A total of 107 B-mode, duplex and CEUS exams were performed using 1 mL SonoVue (Bracco) on a Siemens Acuson S2000 and Logiq S7 ultrasound machine. These were evaluated in 39 pancreas transplant recipients with normal pancreas transplants, organs with pancreatitis and grafts undergoing or after successful treatment of the rejection. This approach has been compared with other methods (MR, CT, Biopsy). The results were evaluated with the software package Vuebox (Bracco). Maximum intensity gain (Imax), time to peak (tpeak) and rise time were determined. We computed the difference between the results in pathologic conditions and the median of all test days without any pathology.

Results

According to our computation, each organ has its own baseline of the maximum intensity gain (Imax). Organs during rejection showed significant changes of the perfusion which was reflected in a lower Imax during CEUS. During pancreatitis Imax appeared to be higher or didn't change. In case of simultaneous presence of pancreatitis and rejection, no significant change of Imax was seen.

Results

There was no significant change in rise time or time to peak during the rejection or pancreatitis.

Discussion

CEUS allows displaying the capillary perfusion of tissues. The changes seen in organs undergoing rejection are to be explained by the histologic findings (septal and acinar inflammation with an edema of the graft and occlusion of the microvessels, arteritis). To the best of our knowledge, this is the first try using CEUS for the evaluation of the perfusion in graft pancreatitis.
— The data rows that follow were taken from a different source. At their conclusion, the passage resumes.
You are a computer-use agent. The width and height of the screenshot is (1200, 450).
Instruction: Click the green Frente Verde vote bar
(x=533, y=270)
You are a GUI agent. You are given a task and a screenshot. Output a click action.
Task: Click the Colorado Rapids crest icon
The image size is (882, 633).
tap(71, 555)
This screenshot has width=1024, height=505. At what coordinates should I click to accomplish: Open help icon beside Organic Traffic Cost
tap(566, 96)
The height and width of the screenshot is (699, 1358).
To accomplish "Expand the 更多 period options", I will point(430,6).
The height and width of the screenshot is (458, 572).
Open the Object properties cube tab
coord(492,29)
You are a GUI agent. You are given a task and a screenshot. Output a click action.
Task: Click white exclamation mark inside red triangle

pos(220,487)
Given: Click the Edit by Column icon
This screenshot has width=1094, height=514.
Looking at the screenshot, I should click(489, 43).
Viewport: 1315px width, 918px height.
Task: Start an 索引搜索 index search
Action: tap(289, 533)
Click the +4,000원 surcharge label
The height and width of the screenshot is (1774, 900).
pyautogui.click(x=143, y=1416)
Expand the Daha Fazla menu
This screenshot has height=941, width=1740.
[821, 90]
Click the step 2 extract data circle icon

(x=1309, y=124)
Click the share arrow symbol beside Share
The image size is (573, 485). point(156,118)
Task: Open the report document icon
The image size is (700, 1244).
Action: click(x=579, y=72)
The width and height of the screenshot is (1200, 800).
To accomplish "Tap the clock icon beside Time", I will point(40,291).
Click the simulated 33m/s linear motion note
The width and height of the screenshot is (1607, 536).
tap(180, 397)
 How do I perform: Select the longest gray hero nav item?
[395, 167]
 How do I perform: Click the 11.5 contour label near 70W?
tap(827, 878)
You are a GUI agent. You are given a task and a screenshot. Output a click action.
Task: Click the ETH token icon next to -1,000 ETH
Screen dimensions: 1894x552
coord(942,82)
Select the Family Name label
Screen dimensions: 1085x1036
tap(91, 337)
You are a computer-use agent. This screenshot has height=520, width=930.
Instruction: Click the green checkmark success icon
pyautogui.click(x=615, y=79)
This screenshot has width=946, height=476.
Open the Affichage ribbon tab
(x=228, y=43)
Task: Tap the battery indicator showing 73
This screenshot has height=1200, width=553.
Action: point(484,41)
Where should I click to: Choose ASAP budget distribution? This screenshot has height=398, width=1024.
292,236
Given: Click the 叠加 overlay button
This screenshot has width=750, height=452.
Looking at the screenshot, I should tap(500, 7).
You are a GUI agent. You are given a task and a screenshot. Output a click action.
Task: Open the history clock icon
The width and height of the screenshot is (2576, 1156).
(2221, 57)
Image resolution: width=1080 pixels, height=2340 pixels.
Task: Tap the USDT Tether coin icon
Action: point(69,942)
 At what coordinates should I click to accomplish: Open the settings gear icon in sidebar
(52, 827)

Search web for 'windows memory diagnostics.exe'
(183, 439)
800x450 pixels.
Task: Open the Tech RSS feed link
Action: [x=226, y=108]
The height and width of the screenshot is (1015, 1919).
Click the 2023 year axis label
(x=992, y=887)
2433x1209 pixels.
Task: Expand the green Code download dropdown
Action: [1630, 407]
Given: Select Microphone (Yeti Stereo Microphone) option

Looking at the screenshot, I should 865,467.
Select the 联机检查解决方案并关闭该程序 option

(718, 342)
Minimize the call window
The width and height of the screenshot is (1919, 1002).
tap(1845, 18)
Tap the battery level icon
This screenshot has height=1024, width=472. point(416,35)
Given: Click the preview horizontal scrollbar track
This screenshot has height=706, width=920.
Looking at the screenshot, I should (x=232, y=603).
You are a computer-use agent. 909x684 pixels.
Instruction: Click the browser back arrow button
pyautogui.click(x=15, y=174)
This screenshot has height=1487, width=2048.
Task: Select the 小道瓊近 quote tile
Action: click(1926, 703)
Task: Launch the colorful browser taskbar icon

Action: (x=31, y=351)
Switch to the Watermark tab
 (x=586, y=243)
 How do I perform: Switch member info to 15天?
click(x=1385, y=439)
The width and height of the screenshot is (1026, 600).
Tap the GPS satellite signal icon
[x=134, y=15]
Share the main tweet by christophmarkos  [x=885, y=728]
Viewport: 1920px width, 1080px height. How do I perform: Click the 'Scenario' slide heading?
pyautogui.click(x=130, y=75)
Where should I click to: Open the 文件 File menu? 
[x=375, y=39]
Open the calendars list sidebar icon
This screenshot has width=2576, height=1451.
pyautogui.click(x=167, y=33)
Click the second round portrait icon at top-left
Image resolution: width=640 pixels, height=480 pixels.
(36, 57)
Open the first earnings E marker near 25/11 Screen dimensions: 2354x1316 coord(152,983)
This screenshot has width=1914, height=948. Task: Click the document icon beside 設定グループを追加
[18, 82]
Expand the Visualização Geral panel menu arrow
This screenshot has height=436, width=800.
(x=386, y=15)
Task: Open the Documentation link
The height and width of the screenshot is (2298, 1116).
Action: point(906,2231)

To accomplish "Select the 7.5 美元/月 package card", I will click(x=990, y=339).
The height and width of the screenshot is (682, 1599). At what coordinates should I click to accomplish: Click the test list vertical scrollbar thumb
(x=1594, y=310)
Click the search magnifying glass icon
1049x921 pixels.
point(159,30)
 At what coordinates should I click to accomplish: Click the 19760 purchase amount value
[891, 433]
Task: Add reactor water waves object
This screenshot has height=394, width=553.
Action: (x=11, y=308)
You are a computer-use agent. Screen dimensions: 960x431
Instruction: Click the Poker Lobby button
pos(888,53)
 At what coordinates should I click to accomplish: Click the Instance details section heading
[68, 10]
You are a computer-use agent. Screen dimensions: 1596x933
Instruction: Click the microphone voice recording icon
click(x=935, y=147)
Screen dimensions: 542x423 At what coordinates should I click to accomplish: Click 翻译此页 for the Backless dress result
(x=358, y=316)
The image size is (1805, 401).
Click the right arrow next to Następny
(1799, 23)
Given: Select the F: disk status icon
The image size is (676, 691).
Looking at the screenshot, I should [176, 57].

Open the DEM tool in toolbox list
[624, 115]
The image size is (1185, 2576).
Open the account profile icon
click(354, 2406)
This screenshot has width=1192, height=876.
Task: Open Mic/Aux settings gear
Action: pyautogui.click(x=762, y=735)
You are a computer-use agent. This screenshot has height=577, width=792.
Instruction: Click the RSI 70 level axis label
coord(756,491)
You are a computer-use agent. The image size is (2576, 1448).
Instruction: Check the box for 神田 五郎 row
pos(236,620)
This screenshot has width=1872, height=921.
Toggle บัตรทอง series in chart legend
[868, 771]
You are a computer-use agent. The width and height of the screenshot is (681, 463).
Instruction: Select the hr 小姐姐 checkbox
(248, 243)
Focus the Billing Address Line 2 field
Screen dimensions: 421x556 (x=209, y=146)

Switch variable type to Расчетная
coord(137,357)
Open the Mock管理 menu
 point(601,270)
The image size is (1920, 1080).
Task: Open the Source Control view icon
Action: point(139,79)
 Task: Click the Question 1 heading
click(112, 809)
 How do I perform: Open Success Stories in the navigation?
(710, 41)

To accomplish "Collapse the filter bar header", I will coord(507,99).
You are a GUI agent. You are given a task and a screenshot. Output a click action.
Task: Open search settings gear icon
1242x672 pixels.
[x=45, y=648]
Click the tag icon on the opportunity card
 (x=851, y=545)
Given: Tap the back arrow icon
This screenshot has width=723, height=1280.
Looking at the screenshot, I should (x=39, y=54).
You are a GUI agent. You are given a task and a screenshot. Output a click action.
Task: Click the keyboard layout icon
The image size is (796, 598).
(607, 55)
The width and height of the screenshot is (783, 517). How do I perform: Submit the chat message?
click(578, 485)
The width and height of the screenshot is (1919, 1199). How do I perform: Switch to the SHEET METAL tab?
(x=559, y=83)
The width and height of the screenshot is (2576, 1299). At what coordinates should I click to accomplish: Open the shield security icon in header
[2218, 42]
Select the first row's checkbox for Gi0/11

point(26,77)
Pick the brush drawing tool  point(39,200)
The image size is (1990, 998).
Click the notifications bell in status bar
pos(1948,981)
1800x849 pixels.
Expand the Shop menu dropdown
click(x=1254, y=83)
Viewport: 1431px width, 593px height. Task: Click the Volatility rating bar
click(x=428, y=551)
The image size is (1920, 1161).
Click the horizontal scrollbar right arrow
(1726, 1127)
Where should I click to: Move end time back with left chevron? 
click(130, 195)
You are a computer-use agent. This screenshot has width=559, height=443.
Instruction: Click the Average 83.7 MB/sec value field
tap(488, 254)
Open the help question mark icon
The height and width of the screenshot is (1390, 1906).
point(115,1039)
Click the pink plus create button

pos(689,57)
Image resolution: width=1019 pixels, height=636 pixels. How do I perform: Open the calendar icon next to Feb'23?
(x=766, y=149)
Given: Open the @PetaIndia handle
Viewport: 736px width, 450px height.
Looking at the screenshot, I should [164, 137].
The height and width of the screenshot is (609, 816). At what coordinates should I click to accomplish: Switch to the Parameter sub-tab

Our observations correspond with the findings in native human and animal pancreatitis. The results can be explained by microvascular changes seen in pancreatitis (reduction of the number of capillaries and dilation of remaining vessels with hyperemia as a consequence). Higher Imax may be a result of the accumulation of Sonovue in obliterated vessels.

Conclusion

Pancreatitis and rejection cause different changes in the CEUS allowing to distinguish them from each other. Although pancreas biopsy remains the gold standard, CEUS could be a useful tool helping to indicate biopsies or in some centers even indicating an empiric therapy.